Since the user may want to acquire data for a very long time, possibly on an ongoing basis for years, it seemed important to spend at least a bit of time considering the storage space that would be used.
With my prototype, which simply appends rows to a CSV file each time a reading occurs, the file would grow to approximately 50MB in the course of a year if the app were always running. Each record is roughly 204 bytes including newline.
The nature of the data is largely integers, but I realized that many of them would be negative, and wondered about how this would affect the file size of a SQLite database.
SQLite is interesting in many ways, one of which is that it uses a variable-length format for integers, using anywhere from 1 to 8 bytes depending on the size. That page may be inaccurate, because in a more detailed description it says it could be 1 to 9 bytes.
I built a small test database with an INTEGER PRIMARY KEY column, some text, and another integer column, and created rows with a variety of data. I then analyzed a hex dump of the records in the data area.
I immediately noted that my rows that had negative primary key values were taking up space for lots of FF bytes for the primary key. Yikes! I thought, is it really this bad for storing negative integers? Here's a couple of samples (note, this output doesn't actually match the schema I mentioned above, but it doesn't matter for this analysis):
0A FF FF FF FF FF FF FF FF 81 05 00 17 00 00 66 2D 31 32 37 "f-127" 08 FF FF FF FF FF FF FF FF FD 05 00 13 00 00 66 2D 33 "f-3" 08 FF FF FF FF FF FF FF FF FE 05 00 13 00 00 66 2D 32 "f-2" 08 03 05 00 13 00 00 66 2B 33 "f+3" 09 40 05 00 15 00 00 66 2B 36 34 "f+64" 0A 81 00 05 00 17 00 00 66 2B 31 32 38 "f+128"
Note all those FF bytes. What a waste of space. The positive integers are stored compactly, with 3 and 64 requiring only a single byte, and 128 taking up two bytes. (Note that it would have made comparison easier had I used the same length of text in each row.)
Upon further inspection and reading, I sorted it out. Every row, even if you don't specify an INTEGER PRIMARY KEY, has a ROWID assigned by the database to track it. If you specify any other column as the INTEGER type, even negative values will be stored compactly. A -3 is stored as just FD, rather than FF FF FF FF FF FF FF FD as shown in the ROWID sample earlier.
Here's the key point: if you have a column which is defined as the INTEGER PRIMARY KEY, then SQLite doesn't bother creating a real column just for that data. It will reuse the ROWID instead. But if you plan to store lots of small negative values in that field, you'll potentially be using up lots of extra bytes for all those FFs! The "varint" format for ROWID is compact only for positive values.

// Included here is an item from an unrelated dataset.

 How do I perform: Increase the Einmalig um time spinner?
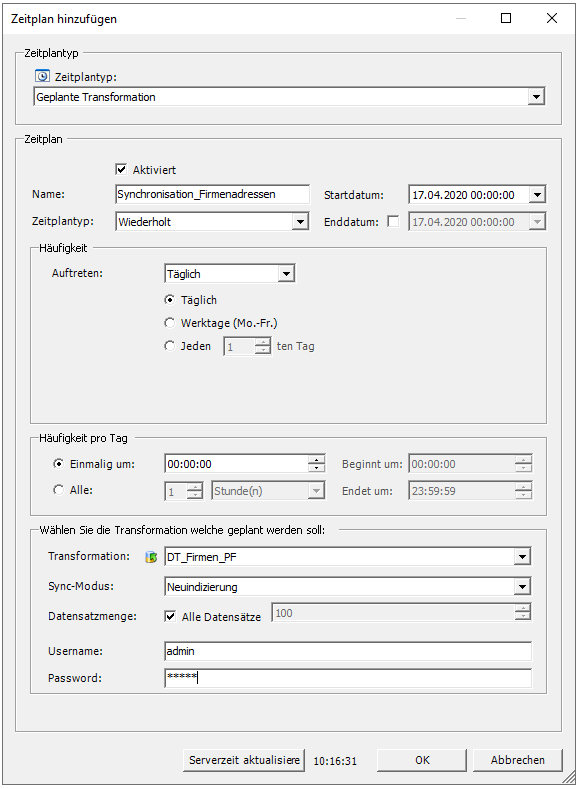click(x=316, y=459)
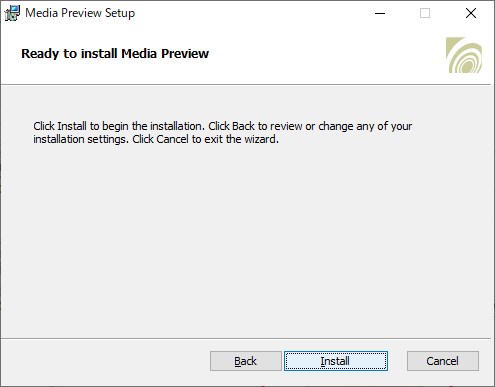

It would take a very particular type of data for this even possibly to be a problem. You'd have to have lots of negative values between -1 and maybe -16 million or so.
If this were an issue, the "fix" would be to define a separate column for your data, and a INTEGER PRIMARY KEY which you mostly ignore, allowing SQLite to auto-assign and increment as positive values.
As a crude estimate of the difference in space used, here are file sizes for the two versions, one where we store our negative values in the INTEGER PRIMARY KEY column where they end up becoming the ROWID, and the other where we assign a second column just for that data. Each example assumes a million rows, with data going from -1 to -999,999, and I'm ignoring any overhead for tracking b-tree pages, the database header, etc.
Okay, well, that about ties things up. Quite clearly, even on the PlayBook, it's unlikely a difference of 4MB is going to matter to anyone. And none of this would have affected me anyway, as the values I need for my primary key fields turn out not to be negative!